The product-specific breakouts in HousingWire’s rankings also reveal competitive dynamics that are not always obvious from headline volume numbers.

For example, in the HELOC category, where one originator did almost 2,000 loans, it’s easy to see the opportunity missed by other lenders who failed to recapture that business. For loan officers, that kind of product-level insight is a reality check on retention and cross-sell performance.

Using rankings as a retention and product map

The Mortgage Rankings break out top performers by loan amount, overall volume, purchase and refinances. They also rank originators based on loan type, including FHA, VA, non-QM, HELOCs and USDA, and they include a category for top brokerage originators. That structure is designed to do more than just showcase big numbers; it helps housing professionals see where business is actually being won and lost.

On the podcast, Banosian connected the rankings to a broader point about client recapture. “The average consumer, once they enter their homeownership journey, will take out 11 or 12 mortgages throughout the course of their lifetime,” Banosian said. “Most loan officers are lucky if they capture one or two of those. My mission is to capture 10, 11 or 12 of those.”

HousingWire’s product-level rankings can highlight where that gap shows up in the real world, whether it’s HELOCs, cash-out refis, reverse mortgages or subsequent home purchases.

Viewed this way, the Mortgage Rankings become:

  • A scorecard: showing who is dominating in specific product niches
  • A retention audit: exposing where past customers are going for their next loan
  • A strategy guide: pointing to segments — like HELOCs, VA or reverse — that may warrant more focus in a lender’s product and marketing plans

Impact on originators’ positioning

Because the rankings are standardized and third-party, they also function as a credibility tool for originators who are building a personal brand with real estate agents, financial advisors and consumers.

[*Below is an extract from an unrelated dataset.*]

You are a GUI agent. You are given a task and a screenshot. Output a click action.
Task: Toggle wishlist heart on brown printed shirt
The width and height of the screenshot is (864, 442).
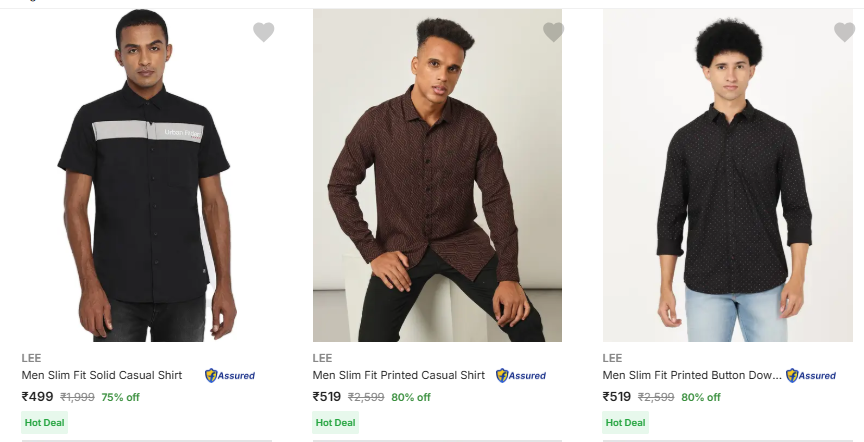553,32

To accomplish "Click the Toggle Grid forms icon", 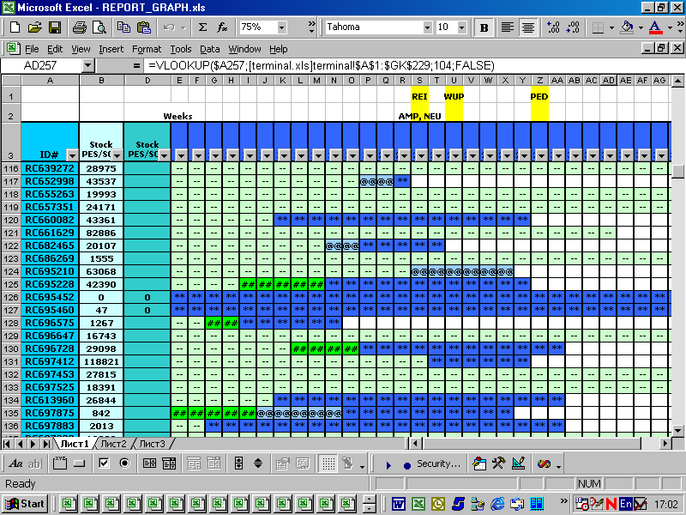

Loan officers can use objective placement in the rankings to:

  • Support conversations with referral partners about experience and capacity
  • Differentiate themselves in competitive listing situations where agents want certainty of close
  • Align their public marketing with verifiable production metrics

At the same time, the transaction-based nature of the data will likely push teams to be more intentional about how they assign originator-of-record status within pods and branches. To outside observers scanning the rankings, the originator named in the recording data is the producer.

A new benchmark for a changing market

The launch of the Mortgage Rankings comes at a time when the industry is trying to understand who is actually growing in a market that is still struggling with rate uncertainty, borrowers locked-in to low rates and in some areas, low inventory.

Despite the challenges over the last several years, millions of homes have still changed hands since rates left the 2s and 3s, and origination volume has shifted into refis, HELOCs, VA loans and other niches as conditions changed. Lenders, investors and referral partners need a way to see — based on closed loans — who is adapting, not just who is marketing well.

HousingWire’s rankings aim to answer that question at the loan officer level.

By anchoring the lists in recorded transactions and breaking out leaders by channel and product, the Mortgage Rankings give housing professionals a more precise way to:

  • Benchmark performance
  • Identify emerging competitors
  • Spot product opportunities
  • Validate claims made in recruiting and marketing

For originators like Banosian, who continue to rank among the top producers in the country under this stricter methodology, it is another data point they can use in the market. For the industry, the rankings provide both a mirror and a roadmap for where to focus next.